Building Blocks

Framework

Pre-built code scaffolding

TL;DR

Pre-built code that gives you a head start. Like buying a house with the foundation already poured instead of starting from dirt.

The Plain English Version

Imagine you want to build a house. You could start from absolute scratch — dig the foundation, pour concrete, frame every wall. Or you could start with a pre-built foundation and frame, and just customize it.

A framework is that pre-built foundation for software. Instead of writing every single piece of code from scratch, a framework gives you a structure to build on. It handles the boring, repetitive stuff so you can focus on what makes your app unique.

Next.js is a framework for building websites. Django is a framework for building backends. React is a framework for building user interfaces. Each one has opinions about how things should be organized, gives you tools and shortcuts, and saves you hundreds of hours of reinventing the wheel.

Why Should You Care?

Because when someone says "what framework should I use?" they're really asking "what foundation should I build on?" Picking the right framework matters.
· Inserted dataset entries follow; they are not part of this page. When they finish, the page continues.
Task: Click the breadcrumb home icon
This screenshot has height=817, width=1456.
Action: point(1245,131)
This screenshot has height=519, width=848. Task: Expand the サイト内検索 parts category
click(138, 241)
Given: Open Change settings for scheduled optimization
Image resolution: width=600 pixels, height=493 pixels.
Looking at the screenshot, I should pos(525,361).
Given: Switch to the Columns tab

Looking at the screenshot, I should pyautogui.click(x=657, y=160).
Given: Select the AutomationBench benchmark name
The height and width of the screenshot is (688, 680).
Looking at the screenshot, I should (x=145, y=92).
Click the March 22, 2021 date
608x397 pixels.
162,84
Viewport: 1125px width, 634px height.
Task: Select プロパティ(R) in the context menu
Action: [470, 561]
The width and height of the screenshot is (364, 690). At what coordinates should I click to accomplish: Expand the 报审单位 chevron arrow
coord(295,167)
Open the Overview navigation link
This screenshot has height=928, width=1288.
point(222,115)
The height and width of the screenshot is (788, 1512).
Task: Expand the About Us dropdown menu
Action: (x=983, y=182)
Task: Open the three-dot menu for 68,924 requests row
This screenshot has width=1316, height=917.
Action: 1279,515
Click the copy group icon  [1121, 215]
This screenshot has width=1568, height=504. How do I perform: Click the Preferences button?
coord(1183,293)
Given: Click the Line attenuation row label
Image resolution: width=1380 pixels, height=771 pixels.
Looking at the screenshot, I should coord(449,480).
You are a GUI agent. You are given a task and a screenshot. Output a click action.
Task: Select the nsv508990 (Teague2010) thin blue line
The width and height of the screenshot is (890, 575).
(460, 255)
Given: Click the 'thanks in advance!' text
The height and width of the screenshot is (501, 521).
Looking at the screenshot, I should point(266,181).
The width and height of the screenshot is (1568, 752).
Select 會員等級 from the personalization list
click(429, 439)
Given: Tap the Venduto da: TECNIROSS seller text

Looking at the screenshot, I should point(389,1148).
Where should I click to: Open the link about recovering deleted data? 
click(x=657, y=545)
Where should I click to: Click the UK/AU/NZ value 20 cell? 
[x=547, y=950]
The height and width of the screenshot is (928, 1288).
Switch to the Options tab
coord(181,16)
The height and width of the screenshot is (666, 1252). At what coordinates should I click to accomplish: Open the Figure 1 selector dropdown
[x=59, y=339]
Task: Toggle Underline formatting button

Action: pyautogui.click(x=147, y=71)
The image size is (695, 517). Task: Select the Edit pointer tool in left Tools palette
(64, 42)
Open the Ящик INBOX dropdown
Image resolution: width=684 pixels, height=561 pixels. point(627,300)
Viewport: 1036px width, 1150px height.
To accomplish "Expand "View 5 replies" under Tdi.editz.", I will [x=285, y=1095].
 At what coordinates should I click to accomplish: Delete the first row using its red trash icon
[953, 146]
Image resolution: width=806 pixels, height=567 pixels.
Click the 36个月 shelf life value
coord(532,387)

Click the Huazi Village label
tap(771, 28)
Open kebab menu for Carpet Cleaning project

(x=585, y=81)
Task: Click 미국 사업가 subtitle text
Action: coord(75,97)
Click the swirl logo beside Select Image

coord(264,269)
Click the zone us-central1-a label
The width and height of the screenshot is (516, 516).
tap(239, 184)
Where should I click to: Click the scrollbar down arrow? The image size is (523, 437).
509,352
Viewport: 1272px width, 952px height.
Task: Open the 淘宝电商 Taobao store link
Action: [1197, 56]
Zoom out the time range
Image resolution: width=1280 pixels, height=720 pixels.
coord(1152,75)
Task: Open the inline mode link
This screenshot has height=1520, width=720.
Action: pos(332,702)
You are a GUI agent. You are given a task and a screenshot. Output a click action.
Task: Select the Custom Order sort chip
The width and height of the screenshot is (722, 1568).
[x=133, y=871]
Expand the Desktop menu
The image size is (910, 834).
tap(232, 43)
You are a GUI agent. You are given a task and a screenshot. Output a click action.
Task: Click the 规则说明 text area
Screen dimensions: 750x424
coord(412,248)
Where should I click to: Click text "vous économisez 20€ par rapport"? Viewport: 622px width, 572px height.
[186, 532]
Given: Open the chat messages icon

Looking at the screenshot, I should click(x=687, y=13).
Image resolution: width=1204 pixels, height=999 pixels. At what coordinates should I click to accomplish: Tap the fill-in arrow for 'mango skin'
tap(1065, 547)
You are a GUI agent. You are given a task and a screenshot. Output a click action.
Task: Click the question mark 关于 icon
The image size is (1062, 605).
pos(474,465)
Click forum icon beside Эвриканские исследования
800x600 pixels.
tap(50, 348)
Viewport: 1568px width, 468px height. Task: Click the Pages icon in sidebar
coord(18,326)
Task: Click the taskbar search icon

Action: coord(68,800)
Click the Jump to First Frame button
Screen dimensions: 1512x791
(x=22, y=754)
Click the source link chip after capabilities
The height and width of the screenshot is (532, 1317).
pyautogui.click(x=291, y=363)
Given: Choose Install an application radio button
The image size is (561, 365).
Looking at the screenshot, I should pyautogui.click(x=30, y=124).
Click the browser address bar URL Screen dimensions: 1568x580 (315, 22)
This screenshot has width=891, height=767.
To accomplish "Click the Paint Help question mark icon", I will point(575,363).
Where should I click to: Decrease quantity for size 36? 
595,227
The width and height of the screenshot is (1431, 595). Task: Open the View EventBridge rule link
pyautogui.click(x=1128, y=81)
It determines what's easy, what's hard, and what community of developers can help you when you get stuck. If you're vibe coding, your AI tool will need to know which framework you're using.

The Nerd Version (if you dare)

Frameworks provide opinionated structures for building applications. Frontend: React, Vue, Svelte, Angular. Full-stack: Next.js, Nuxt, SvelteKit. Backend: Express, Django, FastAPI, Rails. They typically include routing, state management, build tooling, and deployment patterns. Frameworks differ from libraries in that they control the flow — you plug into them, not the other way around (inversion of control).